MOJOK.CO – Menteri Indonesia sibuk membuat gimmick demi terlihat bekerja, ketika rakyat kecil sudah sangat lelah untuk merasa baik-baik saja.
Bu Risma, Menteri Sosial kita, sibuk memindahkan gundukan pasir dan batu menggunakan tangan ketika mengunjungi korban bencana erupsi Gunung Semeru.
Sebelum saya lanjut menulis, coba Anda baca lagi kalimat pertama di atas. Sudah? Baik, mari lanjut.
Menurut data yang saya temukan, Kementerian Sosial (Kemensos) mendapatkan alokasi dana sebesar Rp92,817 triliun. Sekitar Rp42,4 triliun di antaranya khusus untuk bansos. Selain kewenangan atas dana, sebagai menteri, Bu Risma juga membawahi banyak lembaga dan satuan dinas.
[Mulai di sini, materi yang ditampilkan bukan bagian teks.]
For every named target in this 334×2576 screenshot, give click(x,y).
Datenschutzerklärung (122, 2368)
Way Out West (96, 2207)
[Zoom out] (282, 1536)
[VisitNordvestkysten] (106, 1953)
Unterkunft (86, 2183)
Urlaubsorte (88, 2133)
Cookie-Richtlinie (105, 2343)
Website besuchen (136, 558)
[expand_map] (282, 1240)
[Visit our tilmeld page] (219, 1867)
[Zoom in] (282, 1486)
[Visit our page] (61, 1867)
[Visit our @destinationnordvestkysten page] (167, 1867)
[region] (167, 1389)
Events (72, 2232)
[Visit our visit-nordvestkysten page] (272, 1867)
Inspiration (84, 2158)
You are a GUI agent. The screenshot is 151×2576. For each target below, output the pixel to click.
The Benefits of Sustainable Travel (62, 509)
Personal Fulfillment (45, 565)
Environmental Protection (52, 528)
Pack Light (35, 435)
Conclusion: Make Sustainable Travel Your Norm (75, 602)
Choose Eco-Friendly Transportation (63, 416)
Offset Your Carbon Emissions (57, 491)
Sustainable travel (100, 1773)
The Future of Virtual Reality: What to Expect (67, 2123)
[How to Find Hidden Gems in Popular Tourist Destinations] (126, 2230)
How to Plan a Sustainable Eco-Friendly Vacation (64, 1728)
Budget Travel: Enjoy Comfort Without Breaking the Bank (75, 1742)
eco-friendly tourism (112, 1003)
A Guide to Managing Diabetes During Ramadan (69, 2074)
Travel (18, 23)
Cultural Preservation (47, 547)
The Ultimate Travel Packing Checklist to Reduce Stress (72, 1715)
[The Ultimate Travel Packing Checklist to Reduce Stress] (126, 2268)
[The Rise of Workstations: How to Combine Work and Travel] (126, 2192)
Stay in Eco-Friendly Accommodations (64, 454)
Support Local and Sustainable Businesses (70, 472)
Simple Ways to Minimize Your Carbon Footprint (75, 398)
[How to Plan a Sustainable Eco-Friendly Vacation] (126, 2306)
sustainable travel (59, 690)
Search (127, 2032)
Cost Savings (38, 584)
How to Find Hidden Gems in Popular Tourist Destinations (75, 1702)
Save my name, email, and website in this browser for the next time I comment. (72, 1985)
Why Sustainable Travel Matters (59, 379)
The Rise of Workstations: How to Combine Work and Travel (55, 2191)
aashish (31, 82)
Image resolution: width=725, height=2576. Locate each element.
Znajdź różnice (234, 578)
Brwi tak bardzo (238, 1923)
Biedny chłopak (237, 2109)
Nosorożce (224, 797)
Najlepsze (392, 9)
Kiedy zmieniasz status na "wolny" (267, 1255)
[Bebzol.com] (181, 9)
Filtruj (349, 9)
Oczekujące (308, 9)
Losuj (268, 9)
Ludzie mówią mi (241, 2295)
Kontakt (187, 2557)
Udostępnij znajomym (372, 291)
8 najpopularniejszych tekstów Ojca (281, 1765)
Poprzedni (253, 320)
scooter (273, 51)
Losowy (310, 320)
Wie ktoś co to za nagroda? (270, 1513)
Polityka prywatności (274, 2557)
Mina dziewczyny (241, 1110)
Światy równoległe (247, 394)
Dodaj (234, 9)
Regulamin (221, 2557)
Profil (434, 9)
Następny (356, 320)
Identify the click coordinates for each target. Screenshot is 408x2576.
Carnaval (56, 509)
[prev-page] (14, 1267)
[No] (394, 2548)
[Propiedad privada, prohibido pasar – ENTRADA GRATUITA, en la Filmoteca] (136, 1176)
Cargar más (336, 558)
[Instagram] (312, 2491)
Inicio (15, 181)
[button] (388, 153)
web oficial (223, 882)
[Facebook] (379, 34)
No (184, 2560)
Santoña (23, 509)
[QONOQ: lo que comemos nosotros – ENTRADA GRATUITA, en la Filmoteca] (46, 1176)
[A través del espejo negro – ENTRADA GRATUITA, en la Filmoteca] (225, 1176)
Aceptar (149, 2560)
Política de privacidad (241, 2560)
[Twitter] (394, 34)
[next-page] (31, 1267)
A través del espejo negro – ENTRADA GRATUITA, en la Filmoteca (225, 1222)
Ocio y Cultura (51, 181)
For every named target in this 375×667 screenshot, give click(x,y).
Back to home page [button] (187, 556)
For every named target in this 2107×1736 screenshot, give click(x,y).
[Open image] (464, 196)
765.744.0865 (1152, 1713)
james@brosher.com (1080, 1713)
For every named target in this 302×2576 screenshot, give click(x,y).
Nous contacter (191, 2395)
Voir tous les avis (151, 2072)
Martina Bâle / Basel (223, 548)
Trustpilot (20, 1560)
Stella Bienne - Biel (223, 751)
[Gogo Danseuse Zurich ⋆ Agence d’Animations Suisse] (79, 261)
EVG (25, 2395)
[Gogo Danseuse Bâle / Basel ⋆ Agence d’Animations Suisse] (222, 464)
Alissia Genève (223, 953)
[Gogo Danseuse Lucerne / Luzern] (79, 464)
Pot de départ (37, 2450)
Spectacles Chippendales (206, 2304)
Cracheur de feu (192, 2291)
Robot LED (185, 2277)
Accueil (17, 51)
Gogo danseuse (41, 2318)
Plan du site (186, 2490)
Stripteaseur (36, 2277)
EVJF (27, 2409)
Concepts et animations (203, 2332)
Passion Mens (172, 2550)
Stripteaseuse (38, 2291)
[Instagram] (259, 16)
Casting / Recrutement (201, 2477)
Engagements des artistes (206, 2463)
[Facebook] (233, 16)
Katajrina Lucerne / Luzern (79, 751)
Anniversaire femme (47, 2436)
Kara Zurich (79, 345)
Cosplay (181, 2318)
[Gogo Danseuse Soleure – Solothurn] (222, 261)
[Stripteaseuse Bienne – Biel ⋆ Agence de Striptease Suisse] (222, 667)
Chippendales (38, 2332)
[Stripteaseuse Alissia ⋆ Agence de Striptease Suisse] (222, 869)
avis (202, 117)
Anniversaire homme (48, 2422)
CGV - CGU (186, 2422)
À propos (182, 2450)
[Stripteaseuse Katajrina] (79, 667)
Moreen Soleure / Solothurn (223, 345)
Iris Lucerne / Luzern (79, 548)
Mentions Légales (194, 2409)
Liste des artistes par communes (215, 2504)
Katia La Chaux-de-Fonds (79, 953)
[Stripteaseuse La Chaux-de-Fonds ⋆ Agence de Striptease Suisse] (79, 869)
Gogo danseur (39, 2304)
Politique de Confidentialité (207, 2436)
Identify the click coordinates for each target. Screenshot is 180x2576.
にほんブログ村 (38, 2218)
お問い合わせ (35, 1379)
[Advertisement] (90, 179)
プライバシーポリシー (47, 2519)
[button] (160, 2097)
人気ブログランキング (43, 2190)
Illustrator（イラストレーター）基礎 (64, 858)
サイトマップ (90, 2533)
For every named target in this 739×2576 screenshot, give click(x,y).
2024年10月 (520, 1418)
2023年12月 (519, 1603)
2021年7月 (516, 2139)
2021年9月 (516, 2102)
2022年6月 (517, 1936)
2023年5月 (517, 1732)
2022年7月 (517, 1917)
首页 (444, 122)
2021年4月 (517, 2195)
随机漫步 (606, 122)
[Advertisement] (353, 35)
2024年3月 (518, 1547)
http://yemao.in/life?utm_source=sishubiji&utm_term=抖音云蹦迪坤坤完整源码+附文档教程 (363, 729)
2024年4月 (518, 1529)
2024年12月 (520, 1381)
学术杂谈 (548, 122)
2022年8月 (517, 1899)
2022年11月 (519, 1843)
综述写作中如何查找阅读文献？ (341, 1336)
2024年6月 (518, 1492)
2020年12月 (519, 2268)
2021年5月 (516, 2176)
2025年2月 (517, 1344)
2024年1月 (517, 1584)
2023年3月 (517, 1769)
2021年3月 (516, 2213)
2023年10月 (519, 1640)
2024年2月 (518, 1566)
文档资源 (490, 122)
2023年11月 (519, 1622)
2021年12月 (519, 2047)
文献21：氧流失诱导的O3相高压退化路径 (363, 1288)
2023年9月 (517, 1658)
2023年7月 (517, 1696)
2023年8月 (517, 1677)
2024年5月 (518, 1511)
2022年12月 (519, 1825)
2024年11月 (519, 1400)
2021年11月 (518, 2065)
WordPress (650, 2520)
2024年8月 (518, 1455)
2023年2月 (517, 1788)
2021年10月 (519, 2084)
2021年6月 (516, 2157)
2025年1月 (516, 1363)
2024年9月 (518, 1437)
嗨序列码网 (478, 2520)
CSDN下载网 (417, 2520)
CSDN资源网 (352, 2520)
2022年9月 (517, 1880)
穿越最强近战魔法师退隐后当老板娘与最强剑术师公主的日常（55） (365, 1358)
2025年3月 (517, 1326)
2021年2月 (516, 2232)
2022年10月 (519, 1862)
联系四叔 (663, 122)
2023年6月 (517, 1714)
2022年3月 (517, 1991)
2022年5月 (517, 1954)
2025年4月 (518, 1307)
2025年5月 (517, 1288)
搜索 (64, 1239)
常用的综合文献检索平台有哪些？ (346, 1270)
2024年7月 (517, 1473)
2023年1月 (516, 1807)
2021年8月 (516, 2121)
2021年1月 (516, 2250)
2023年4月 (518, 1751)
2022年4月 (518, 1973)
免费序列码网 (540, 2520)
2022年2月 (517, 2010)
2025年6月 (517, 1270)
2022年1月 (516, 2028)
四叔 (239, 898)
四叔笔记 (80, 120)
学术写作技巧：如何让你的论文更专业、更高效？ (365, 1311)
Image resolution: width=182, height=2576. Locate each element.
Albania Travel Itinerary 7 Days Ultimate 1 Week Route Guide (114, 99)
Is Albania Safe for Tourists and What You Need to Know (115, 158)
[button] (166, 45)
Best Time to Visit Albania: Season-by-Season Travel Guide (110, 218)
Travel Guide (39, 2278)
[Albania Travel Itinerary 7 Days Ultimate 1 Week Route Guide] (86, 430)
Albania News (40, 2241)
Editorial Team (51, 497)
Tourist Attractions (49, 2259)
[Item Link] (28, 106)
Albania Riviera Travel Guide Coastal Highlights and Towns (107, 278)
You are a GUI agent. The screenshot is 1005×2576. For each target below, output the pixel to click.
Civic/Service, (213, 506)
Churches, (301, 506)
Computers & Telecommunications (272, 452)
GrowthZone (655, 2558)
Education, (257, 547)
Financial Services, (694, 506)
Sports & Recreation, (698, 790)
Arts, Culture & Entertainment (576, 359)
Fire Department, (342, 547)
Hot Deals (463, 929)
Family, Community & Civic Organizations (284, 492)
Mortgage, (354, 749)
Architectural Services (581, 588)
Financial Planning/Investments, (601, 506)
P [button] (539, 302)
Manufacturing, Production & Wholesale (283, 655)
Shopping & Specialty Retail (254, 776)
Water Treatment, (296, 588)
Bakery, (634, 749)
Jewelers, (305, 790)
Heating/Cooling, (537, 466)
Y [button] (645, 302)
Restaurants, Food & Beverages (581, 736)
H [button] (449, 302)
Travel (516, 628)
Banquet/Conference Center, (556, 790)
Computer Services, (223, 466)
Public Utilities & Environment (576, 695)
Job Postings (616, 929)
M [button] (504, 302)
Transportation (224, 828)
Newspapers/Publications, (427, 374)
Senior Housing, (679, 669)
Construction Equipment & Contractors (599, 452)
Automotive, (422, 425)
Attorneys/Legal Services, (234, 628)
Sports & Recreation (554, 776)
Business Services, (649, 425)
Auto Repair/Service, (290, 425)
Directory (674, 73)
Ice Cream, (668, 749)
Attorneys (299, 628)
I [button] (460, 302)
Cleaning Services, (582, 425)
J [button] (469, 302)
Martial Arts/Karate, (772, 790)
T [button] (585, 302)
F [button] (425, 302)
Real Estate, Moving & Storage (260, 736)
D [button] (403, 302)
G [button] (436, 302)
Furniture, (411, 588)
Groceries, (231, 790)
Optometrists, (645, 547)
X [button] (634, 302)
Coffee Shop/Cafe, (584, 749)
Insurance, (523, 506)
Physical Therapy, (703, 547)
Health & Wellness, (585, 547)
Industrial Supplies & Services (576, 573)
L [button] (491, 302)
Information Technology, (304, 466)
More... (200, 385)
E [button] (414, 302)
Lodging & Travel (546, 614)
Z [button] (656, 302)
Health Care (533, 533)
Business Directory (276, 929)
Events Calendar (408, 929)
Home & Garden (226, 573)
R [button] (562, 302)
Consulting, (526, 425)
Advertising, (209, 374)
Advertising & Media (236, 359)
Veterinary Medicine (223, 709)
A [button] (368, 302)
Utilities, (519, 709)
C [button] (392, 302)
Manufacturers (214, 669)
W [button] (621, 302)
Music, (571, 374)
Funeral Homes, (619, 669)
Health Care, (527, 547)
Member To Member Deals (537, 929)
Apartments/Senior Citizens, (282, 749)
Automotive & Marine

Ingat ini baik-baik, ya.
Salah satu bentuk kewenangan Bu Risma sebagai Menteri Sosial adalah menurunkan alat berat. Selain itu, dia juga bisa mengerahkan tenaga manusia untuk membereskan gundukan pasir dan tanah itu.
Tapi nanti dulu. Itu, kan, pikiran orang yang taktis. Mungkin karena terbiasa mengurus taman bunga dan marah-marah, Bu Risma lupa caranya jadi menteri. Dia berpikir bahwa dengan mengais tumpukan tanah, di bawah hujan (dipayungi sama ajudan tentu saja), akan membuatnya terlihat sedang bekerja.
Apakah cuma Bu Risma, sosok menteri, yang bekerja seperti ini? Ternyata nggak juga.
Kalau melihat rekam jejak Pak Erick Thohir, kita akan merasa bahwa yang dilakukan Bu Risma jadi terlihat sangat amatir. Pak Erick bisa masang fotonya sendiri di ATM milik BUMN, masuk ke komunitas anak muda dengan pakai parfum HMNS, hingga yang terakhir gimmick menggratiskan toilet Pertamina.
Baik Bu Risma atau Pak Erick Thohir memanfaatkan jabatannya sebagai menteri untuk bekerja membangun imaji. Imaji apa yang diharapkan? Ya tergantung dari mana Anda melihatnya.
Bu Risma di Surabaya terkenal sebagai wali kota yang gemar marah-marah. Selama menjabat sebagai menteri, dia sudah beberapa kali marah. Mulai dari “Tak Tembak Kamu” sampai “Tak Buang ke Papua”. Jangan lupa aksi teatrikalnya yang menyebut diri “Saya memang goblok” di hadapan IDI saat masih jadi wali kota.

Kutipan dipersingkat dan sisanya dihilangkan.